Last edited Tue Jan 24, 2017, 02:38 PM - Edit history (1)
But he was never called to account for his crimes. The lies, stealing, break-in, CREEP slush fund, smearing of enemies; it was all swept under the rug when he voluntarily stepped down from office. He resigned because he knew he would be thrown out of office if he didn't. There was never a smidgen of remorse or regret expressed by him for his crimes. Mitchell, Colson, Liddy, Hunt, all went to jail; but the mastermind behind it all was allowed to slink back to California and live the rest of his life unaccountable for anything he did.
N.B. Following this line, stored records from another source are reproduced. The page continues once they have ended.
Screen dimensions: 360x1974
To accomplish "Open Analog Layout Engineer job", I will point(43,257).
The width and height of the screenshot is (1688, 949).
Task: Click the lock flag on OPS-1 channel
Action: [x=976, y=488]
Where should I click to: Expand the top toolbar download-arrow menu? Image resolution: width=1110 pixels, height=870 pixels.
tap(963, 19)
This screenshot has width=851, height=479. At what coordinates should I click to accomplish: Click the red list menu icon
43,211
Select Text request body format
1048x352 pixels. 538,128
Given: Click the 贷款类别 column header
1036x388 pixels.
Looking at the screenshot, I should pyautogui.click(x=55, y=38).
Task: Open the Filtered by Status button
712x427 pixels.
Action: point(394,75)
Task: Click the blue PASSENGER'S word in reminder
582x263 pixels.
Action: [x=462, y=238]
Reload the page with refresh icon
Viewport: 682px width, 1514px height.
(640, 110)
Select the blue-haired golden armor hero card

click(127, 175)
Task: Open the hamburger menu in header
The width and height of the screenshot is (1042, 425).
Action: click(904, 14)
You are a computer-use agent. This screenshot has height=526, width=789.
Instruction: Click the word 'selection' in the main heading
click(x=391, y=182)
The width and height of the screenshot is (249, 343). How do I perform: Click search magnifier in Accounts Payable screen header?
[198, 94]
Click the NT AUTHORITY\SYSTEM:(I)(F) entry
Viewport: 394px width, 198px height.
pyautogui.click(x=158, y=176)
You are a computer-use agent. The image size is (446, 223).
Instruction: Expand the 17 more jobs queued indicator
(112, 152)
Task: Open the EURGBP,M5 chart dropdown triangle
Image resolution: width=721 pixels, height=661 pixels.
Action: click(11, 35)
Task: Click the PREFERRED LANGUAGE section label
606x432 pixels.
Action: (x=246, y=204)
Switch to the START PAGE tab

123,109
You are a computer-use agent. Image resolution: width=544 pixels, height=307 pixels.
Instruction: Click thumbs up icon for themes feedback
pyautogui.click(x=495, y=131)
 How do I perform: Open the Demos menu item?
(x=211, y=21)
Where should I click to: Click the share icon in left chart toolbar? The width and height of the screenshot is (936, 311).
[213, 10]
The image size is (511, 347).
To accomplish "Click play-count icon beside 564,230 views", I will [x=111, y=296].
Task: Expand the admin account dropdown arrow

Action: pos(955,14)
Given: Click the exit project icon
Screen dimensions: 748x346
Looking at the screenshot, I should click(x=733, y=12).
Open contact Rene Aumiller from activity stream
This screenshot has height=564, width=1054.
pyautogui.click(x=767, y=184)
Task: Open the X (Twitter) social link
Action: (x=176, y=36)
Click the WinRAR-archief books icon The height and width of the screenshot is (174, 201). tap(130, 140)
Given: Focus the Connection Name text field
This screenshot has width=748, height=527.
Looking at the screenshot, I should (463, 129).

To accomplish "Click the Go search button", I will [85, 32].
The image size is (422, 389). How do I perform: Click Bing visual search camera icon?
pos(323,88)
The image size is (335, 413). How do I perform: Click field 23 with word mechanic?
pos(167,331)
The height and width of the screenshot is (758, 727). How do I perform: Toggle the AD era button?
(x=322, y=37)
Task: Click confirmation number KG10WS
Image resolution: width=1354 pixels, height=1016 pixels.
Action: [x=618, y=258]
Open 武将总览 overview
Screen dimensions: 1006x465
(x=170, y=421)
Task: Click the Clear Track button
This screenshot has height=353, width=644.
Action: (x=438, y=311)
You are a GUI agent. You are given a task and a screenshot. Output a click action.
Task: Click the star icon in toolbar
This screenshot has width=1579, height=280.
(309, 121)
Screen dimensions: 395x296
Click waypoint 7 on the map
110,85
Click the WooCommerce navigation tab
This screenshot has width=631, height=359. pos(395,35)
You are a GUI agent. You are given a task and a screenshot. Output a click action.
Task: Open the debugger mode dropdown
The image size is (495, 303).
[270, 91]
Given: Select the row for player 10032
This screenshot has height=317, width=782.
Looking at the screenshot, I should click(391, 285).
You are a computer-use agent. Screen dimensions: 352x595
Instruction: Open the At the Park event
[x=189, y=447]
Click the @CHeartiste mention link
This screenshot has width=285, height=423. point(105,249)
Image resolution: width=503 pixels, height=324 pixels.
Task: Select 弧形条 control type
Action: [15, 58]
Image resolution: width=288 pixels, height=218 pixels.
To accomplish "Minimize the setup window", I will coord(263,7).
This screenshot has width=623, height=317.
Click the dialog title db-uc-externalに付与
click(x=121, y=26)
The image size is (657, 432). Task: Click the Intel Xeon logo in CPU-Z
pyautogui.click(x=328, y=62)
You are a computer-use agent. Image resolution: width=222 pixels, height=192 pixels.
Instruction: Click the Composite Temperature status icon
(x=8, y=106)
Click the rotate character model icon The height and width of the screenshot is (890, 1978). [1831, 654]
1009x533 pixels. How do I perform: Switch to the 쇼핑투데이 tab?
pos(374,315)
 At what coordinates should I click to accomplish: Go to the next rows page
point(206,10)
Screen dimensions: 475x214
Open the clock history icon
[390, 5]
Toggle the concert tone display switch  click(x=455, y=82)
Hunter S. Thompson expressed it brilliantly on the occasion of Nixon's death:
He was a Crook
Richard Nixon is gone now, and I am poorer for it. He was the real thing -- a political monster straight out of Grendel and a very dangerous enemy. He could shake your hand and stab you in the back at the same time. He lied to his friends and betrayed the trust of his family. Not even Gerald Ford, the unhappy ex-president who pardoned Nixon and kept him out of prison, was immune to the evil fallout. Ford, who believes strongly in Heaven and Hell, has told more than one of his celebrity golf partners that "I know I will go to hell, because I pardoned Richard Nixon."
snip
Let there be no mistake in the history books about that. Richard Nixon was an evil man -- evil in a way that only those who believe in the physical reality of the Devil can understand it. He was utterly without ethics or morals or any bedrock sense of decency. Nobody trusted him -- except maybe the Stalinist Chinese, and honest historians will remember him mainly as a rat who kept scrambling to get back on the ship.
snip
That is Watergate, in a nut, for people with seriously diminished attention spans. The real story is a lot longer and reads like a textbook on human treachery. They were all scum, but only Nixon walked free and lived to clear his name. Or at least that's what Bill Clinton says -- and he is, after all, the President of the United States.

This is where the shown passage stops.